Data records section start
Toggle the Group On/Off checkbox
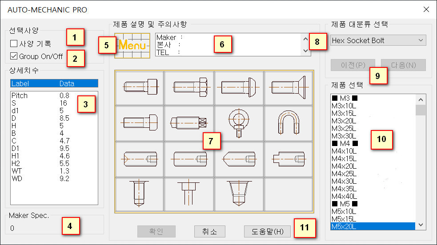The image size is (437, 245). (x=14, y=56)
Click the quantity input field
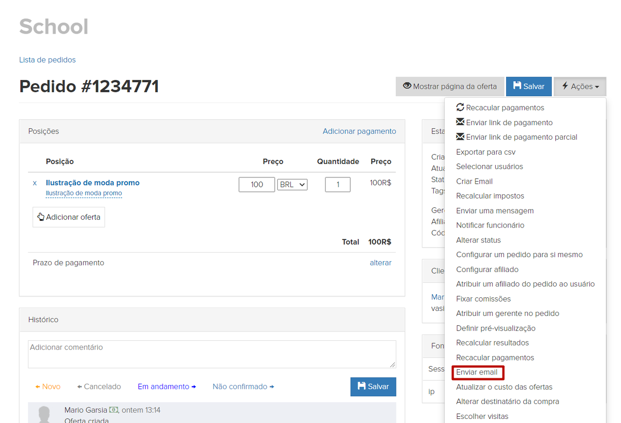The image size is (621, 423). [337, 185]
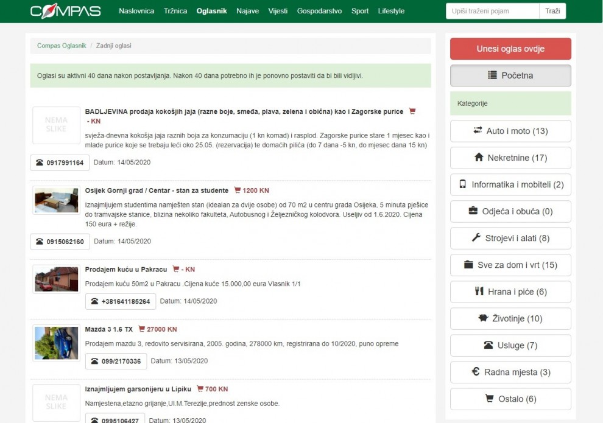Open the Mazda 3 blue car thumbnail
This screenshot has height=423, width=603.
[56, 343]
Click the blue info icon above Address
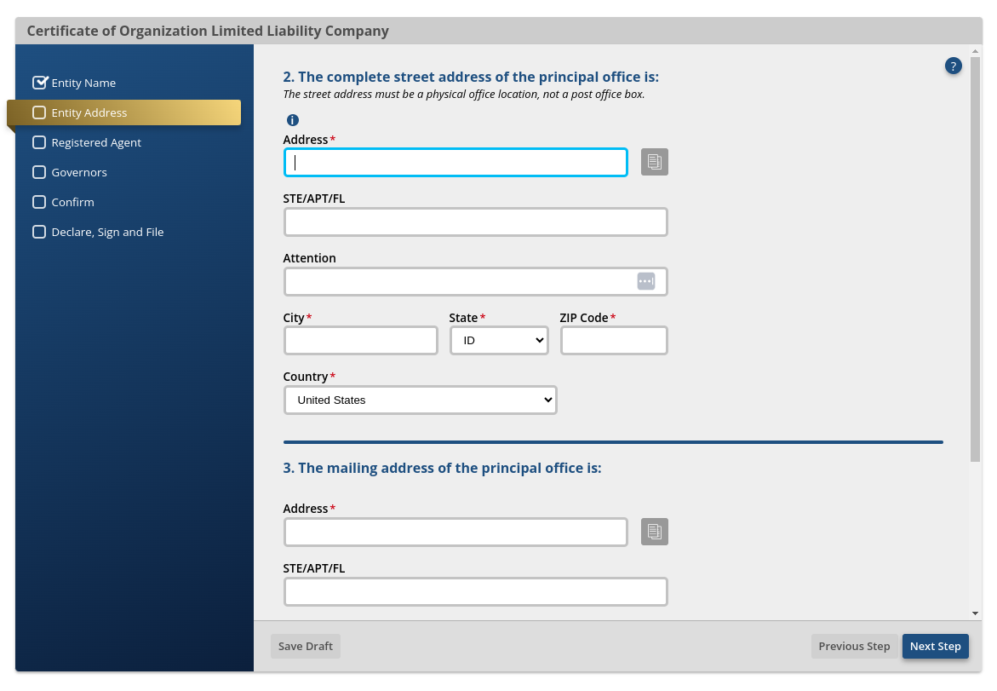997x691 pixels. (293, 120)
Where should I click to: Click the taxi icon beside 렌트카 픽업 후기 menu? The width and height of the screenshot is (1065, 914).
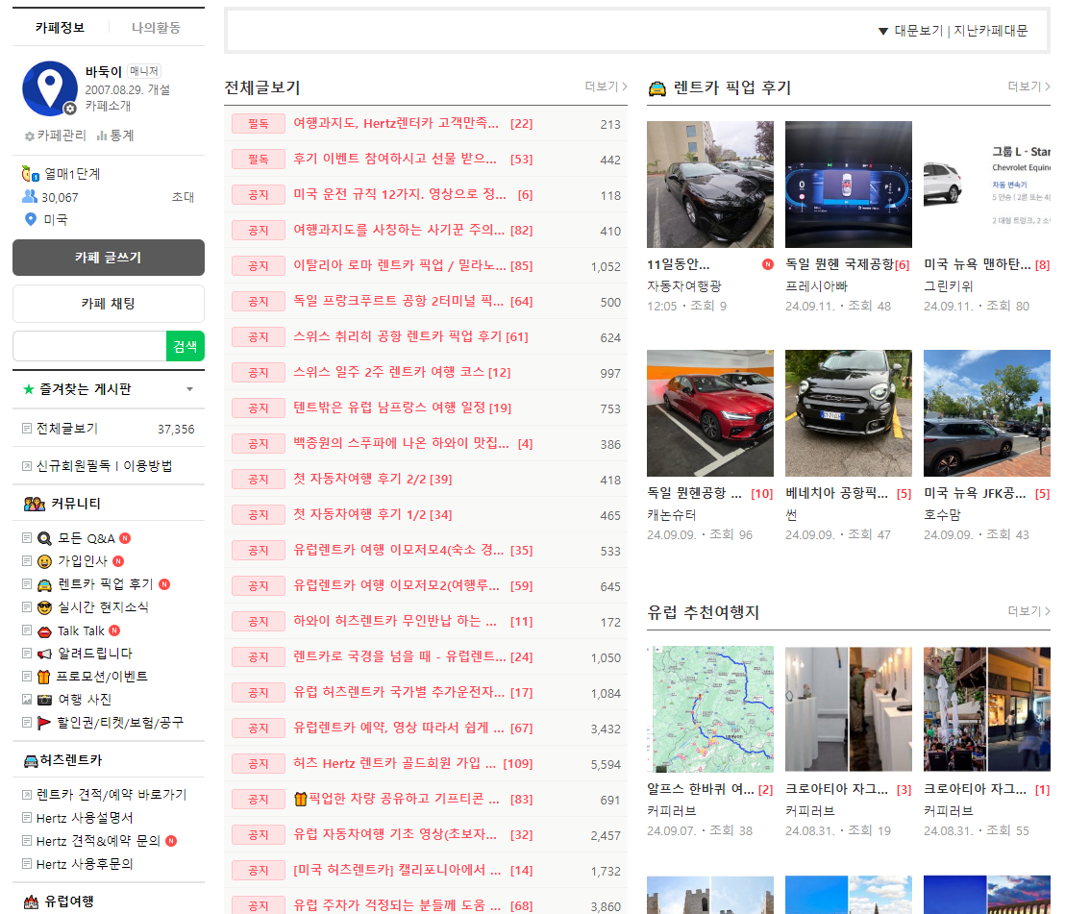coord(44,584)
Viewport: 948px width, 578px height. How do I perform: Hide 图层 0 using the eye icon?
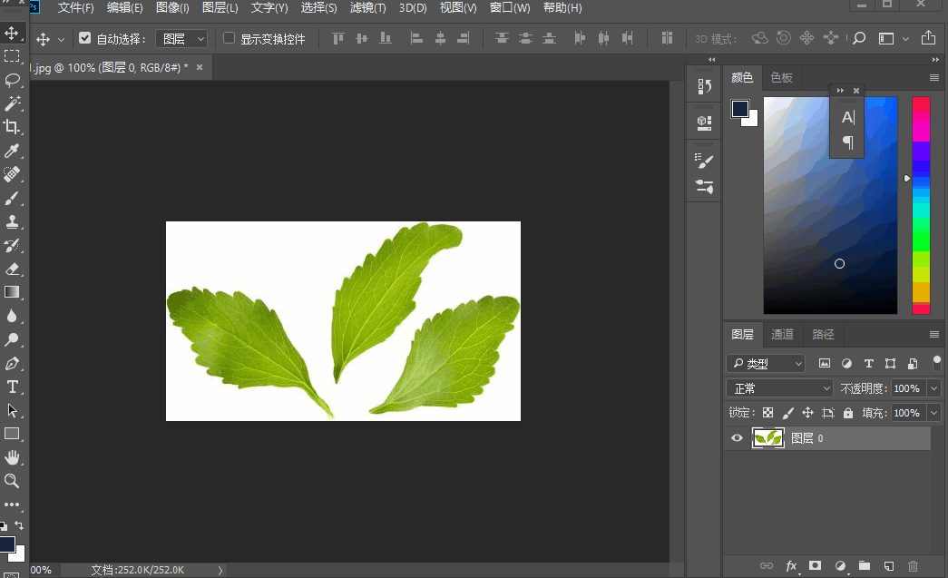[x=737, y=438]
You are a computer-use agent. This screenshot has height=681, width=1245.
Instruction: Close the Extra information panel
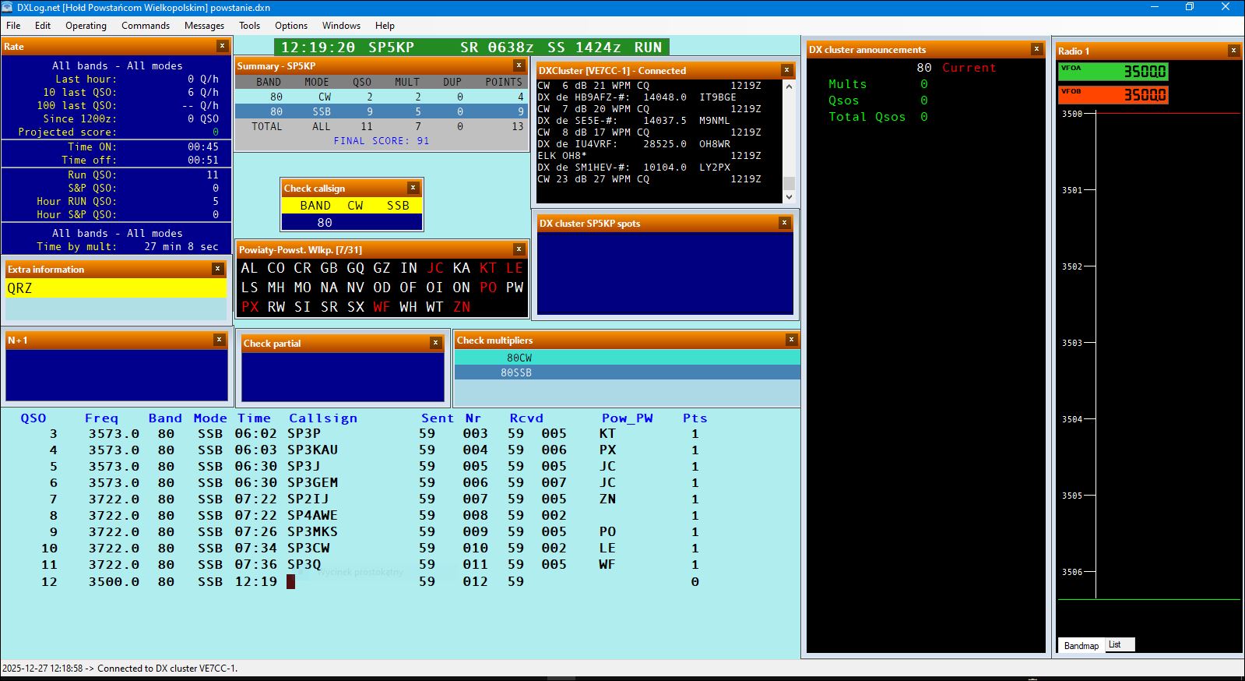tap(217, 269)
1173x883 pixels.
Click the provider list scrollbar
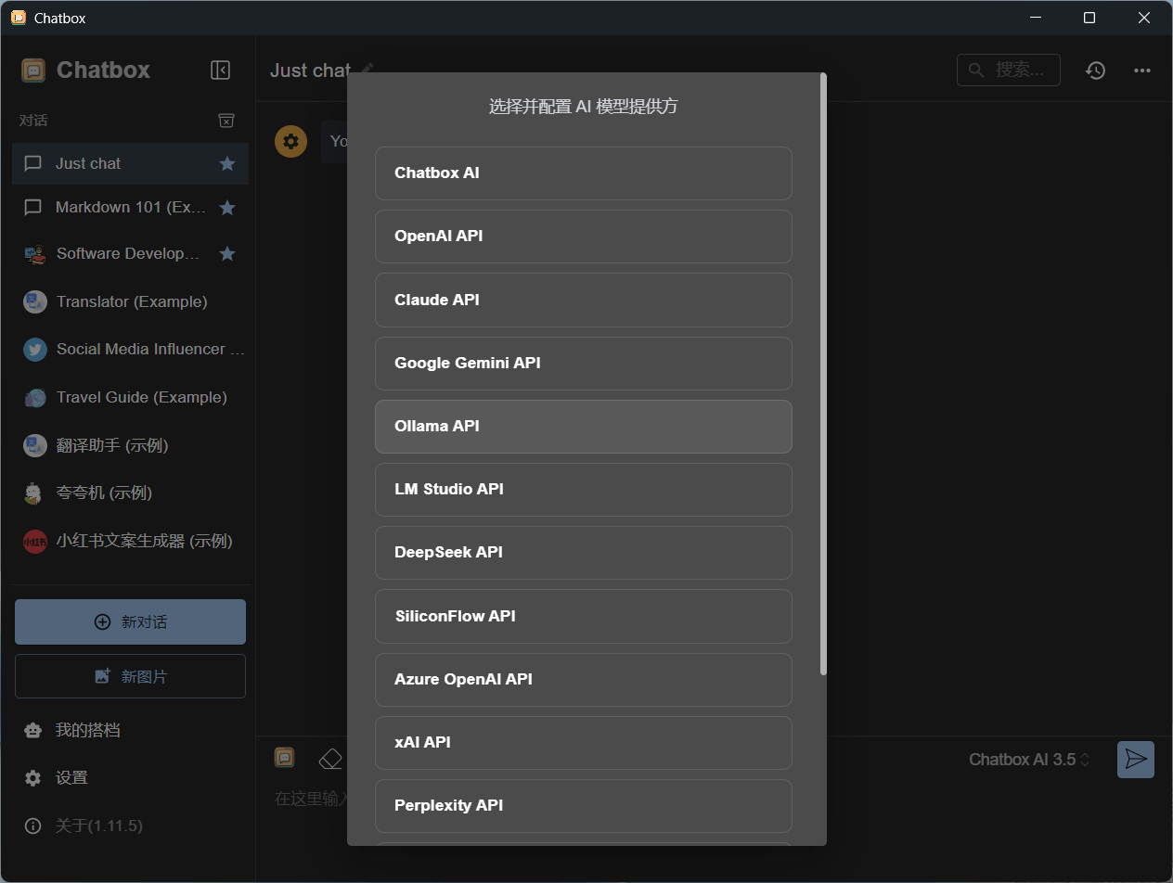[823, 371]
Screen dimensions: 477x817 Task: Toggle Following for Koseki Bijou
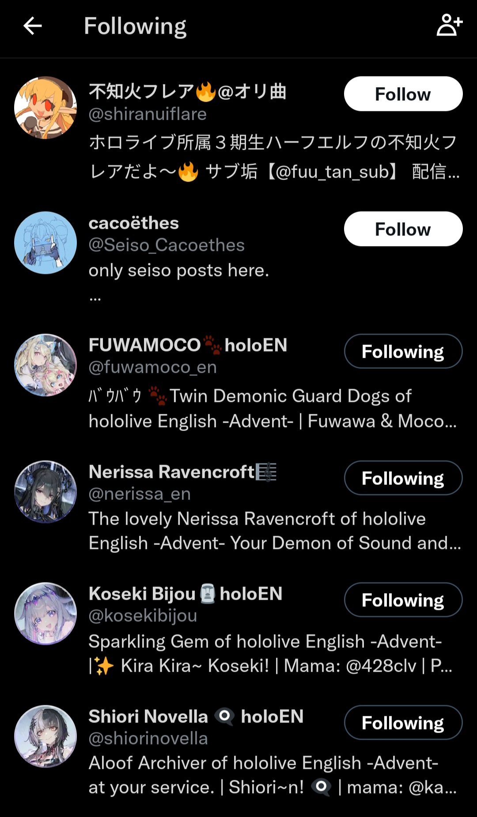[403, 600]
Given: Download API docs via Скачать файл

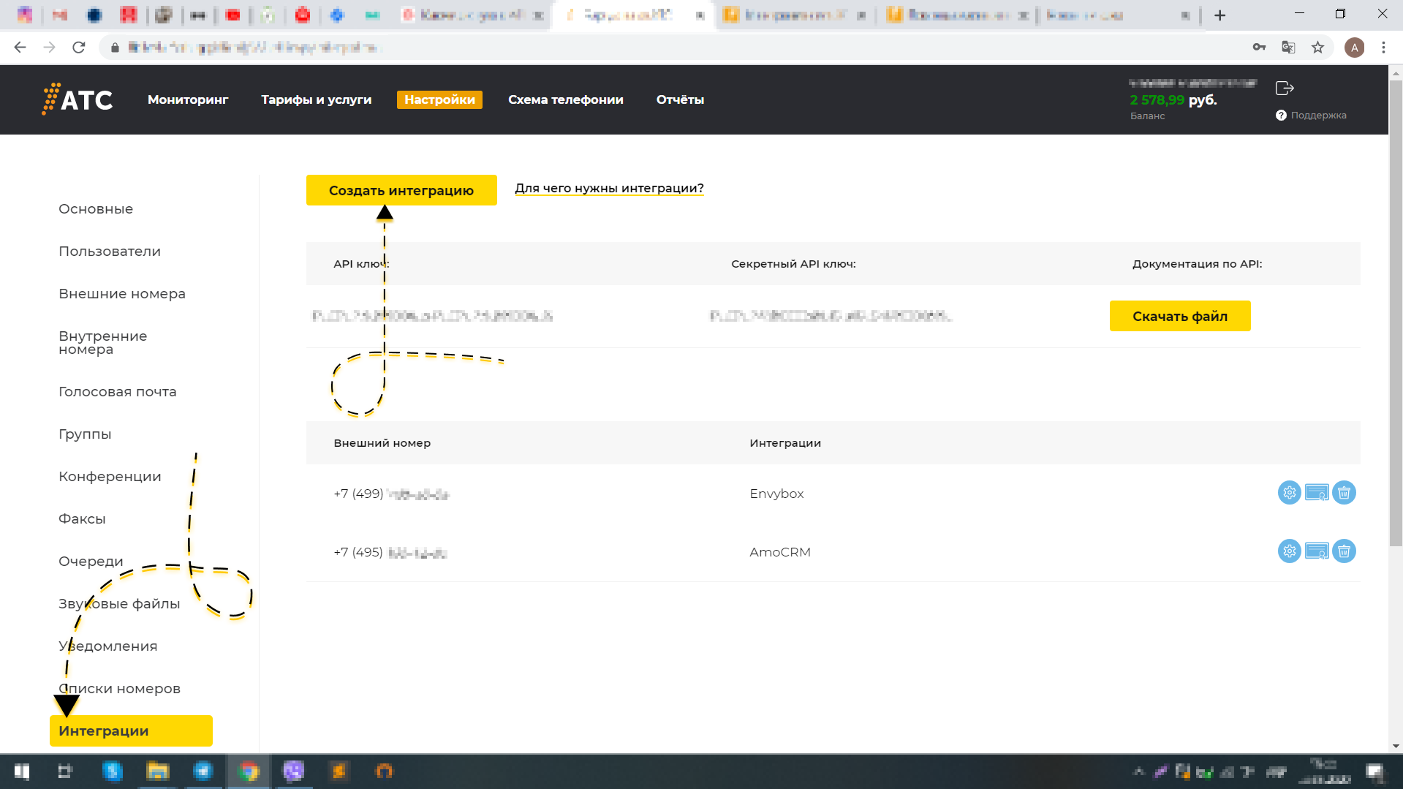Looking at the screenshot, I should pos(1179,316).
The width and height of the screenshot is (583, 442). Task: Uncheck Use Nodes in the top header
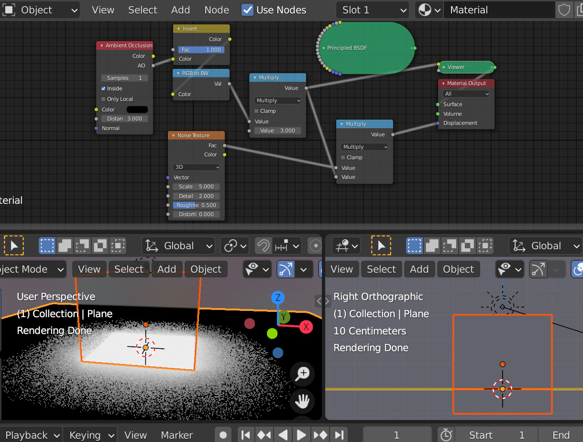click(x=247, y=10)
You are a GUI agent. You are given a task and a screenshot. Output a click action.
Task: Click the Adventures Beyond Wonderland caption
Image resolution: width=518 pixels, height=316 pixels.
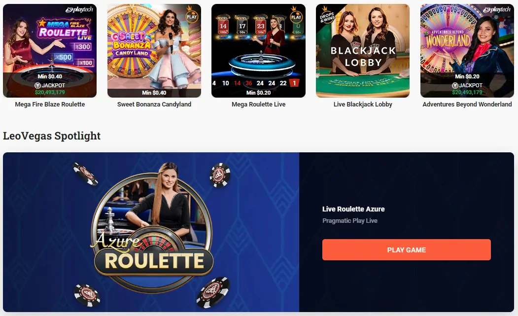[x=467, y=104]
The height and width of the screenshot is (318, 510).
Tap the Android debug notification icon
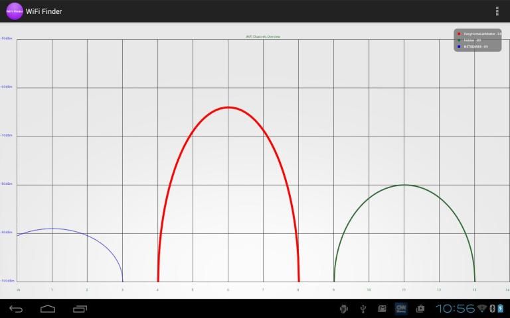(x=343, y=309)
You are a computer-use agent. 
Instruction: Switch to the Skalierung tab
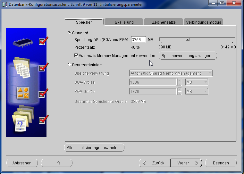pos(124,22)
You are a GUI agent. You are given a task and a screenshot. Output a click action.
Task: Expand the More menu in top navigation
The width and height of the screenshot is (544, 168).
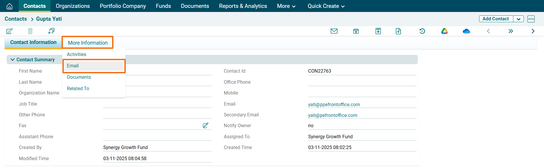pyautogui.click(x=286, y=6)
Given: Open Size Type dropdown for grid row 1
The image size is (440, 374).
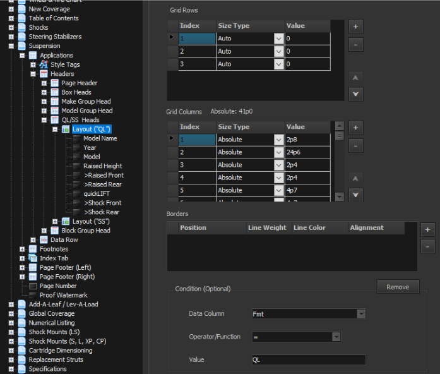Looking at the screenshot, I should [x=278, y=39].
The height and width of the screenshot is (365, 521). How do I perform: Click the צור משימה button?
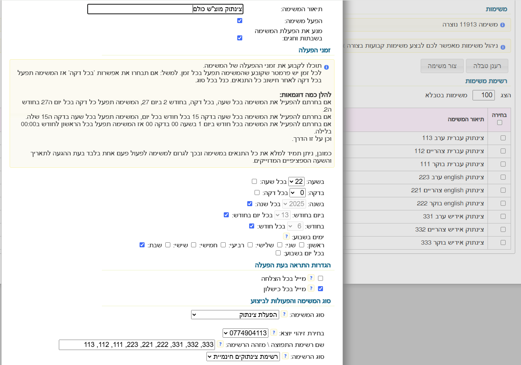(x=442, y=66)
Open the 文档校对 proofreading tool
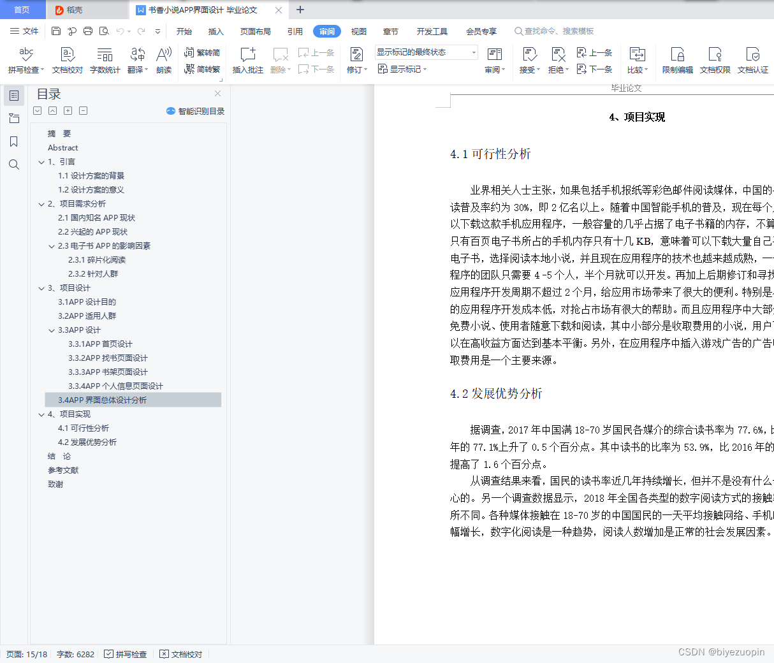774x663 pixels. pos(66,61)
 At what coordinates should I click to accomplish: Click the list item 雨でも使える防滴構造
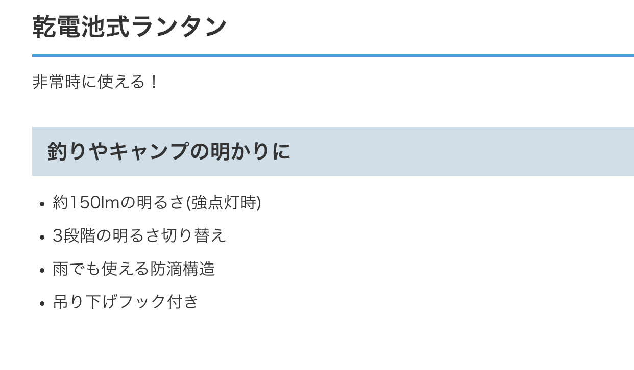coord(134,269)
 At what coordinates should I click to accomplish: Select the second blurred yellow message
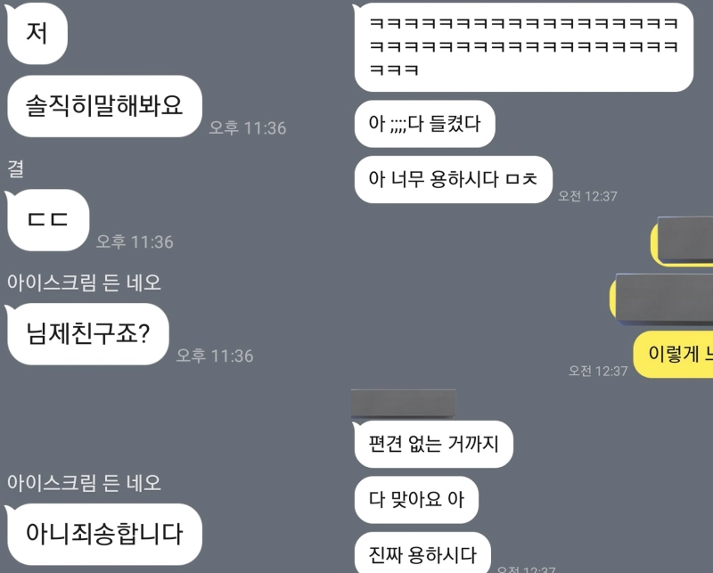pos(661,299)
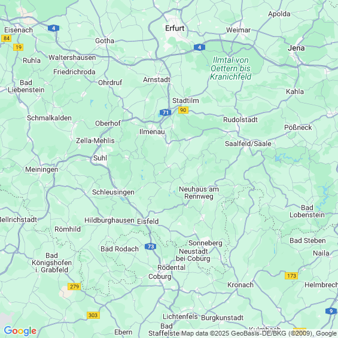
Task: Click the yellow 303 road shield
Action: [93, 315]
Data records section end
- **Task requirements**:
Begin at the line with "Instruction: Close the" and retype exactly every line through the last one of the entries above, both included, and nothing more; pictures stay out.

- **Answer box**:
Instruction: Close the Extra information panel
tap(217, 269)
1173x883 pixels.
Click the provider list scrollbar
[823, 371]
Screen dimensions: 477x817 Task: Toggle Following for Koseki Bijou
[403, 600]
Given: Download API docs via Скачать файл

Looking at the screenshot, I should pos(1179,316).
The width and height of the screenshot is (583, 442). Task: Uncheck Use Nodes in the top header
click(x=247, y=10)
You are a GUI agent. You are given a task and a screenshot. Output a click action.
Task: Click the Adventures Beyond Wonderland caption
Image resolution: width=518 pixels, height=316 pixels.
[x=467, y=104]
The height and width of the screenshot is (318, 510).
Tap the Android debug notification icon
(x=343, y=309)
You are a computer-use agent. 
Instruction: Switch to the Skalierung tab
pos(124,22)
You are a GUI agent. You are given a task and a screenshot. Output a click action.
Task: Expand the More menu in top navigation
The width and height of the screenshot is (544, 168).
pyautogui.click(x=286, y=6)
Given: Open Size Type dropdown for grid row 1
The image size is (440, 374).
Looking at the screenshot, I should [x=278, y=39].
The height and width of the screenshot is (365, 521). How do I perform: Click the צור משימה button?
(x=442, y=66)
Open the 文档校对 proofreading tool
774x663 pixels. pos(66,61)
 At what coordinates should I click to accomplish: Click the list item 雨でも使える防滴構造
coord(134,269)
 At what coordinates should I click to accomplish: Select the second blurred yellow message
pos(661,299)
Task: Click the yellow 303 road shield
Action: [93, 315]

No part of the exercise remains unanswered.